A CustomerMagnoliaDown alert is firing.

CustomerMagnoliaDown alerts are sent to subscribers via email.

Observations

Here are the details on the alert:

Alert: `CustomerMagnoliaDown`

Expression

up{tier="app"} != 1

Delay

30 minutes

Labels

team: customer

Annotations

summary
description
tenant
cluster_id
cluster_name
pod
instance
namespace

The alert metric is based on the "up" metric. The "up" metric is generated by Prometheus and means that Prometheus was able to successfully contact the Magnolia instance and collect metrics from it.

There are a number of reasons that Prometheus can fail to collect metrics from a Magnolia instance:

The Magnolia instance is not running.
The metrics collection job for the Magnolia instance is misconfigured.
The Magnolia instance does not respond to the metrics request within the scrape timeout.
The Magnolia instance is not responding to requests.
The metrics endpoint (/<app context>/.monitoring/scrape) is not accessible to Prometheus.

Check Magnolia is running

The alert will note the affected Magnolia pod. You can check if Kubernetes considers the Magnolia instance is running in Rancher or with kubectl.

Rancher
kubectl

Check the status of the pod directly in the Rancher UI.

With kubectl, check the Magnolia pod:

kubectl -n <NAMESPACE_IN_ALERT> describe pod <MAGNOLIA_POD> (1)

#### [DIRECTIVE A]
Using the CustomerMagnoliaDown text, decide whether each statement agrees with it: (i) the alert reaches subscribers by email; (ii) the alert has a delay of 15 minutes; (iii) the Magnolia instance itself generates the "up" metric. Answer yes or no for each and quote the deciding words.
#### [DIRECTIVE B]
Continue the CustomerMagnoliaDown text from the point where it stops.

#### [GIVEN ENTRIES]
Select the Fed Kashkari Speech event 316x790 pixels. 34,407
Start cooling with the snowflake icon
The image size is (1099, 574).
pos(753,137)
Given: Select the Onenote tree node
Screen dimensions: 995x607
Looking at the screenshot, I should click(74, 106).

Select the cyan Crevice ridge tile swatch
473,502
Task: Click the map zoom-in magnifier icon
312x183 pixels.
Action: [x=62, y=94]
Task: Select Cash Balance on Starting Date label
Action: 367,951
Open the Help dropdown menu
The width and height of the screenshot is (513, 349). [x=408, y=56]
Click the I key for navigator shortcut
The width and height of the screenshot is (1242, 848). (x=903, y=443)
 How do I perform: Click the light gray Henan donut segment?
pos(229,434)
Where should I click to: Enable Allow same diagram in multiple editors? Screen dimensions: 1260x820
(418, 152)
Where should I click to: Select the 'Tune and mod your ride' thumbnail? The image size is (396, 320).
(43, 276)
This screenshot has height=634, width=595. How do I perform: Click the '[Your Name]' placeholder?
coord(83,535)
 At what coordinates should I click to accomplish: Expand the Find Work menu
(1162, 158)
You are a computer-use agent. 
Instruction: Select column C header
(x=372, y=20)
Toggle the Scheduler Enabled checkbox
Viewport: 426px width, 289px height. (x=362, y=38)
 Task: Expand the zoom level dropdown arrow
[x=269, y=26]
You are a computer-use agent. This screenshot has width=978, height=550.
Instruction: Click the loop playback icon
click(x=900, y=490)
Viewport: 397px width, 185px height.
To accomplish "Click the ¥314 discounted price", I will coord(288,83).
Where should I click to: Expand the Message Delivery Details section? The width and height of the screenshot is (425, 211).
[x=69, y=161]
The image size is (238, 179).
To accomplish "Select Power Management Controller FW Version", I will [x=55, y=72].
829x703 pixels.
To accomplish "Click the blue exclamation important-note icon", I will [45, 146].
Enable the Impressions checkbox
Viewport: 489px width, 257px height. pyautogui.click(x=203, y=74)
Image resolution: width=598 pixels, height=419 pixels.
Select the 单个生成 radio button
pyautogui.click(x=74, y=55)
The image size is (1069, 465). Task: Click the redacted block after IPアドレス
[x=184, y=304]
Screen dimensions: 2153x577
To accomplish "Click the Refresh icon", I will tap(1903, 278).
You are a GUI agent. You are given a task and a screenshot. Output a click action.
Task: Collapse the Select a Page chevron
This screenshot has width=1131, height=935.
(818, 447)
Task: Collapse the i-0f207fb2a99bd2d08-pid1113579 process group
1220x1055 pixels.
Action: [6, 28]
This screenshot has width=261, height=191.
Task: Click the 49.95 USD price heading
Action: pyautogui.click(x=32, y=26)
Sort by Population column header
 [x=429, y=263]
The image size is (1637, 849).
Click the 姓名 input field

#### [WRITTEN REPLY A]
(i) Yes: "CustomerMagnoliaDown alerts are sent to subscribers via email."
(ii) No: "30 minutes"
(iii) No: "The "up" metric is generated by Prometheus"

#### [WRITTEN REPLY B]
1	Replace the variables here.

Check Magnolia metrics collection job configuration

Metrics are collected from the Magnolia pod by a Prometheus instance running on the local cluster. You can check the status of the metrics collection job by connecting to the local Prometheus instance.

Connect to Prometheus.

kubectl -n monitoring port-forward pod/prometheus-monitoring-kube-prometheus-prometheus-0 9090 (1)

1	Connect to the Prometheus instance with a browser at `http://localhost:9090`.

Click on the "Status" menu and select "Targets".

You should now see the status of all metrics collection jobs on the local Prometheus instance.
Click on "show more" of the metrics collection job of the desired Magnolia instance:

Note the endpoint, the scrape time (Last Scrape), and the error reported by Prometheus.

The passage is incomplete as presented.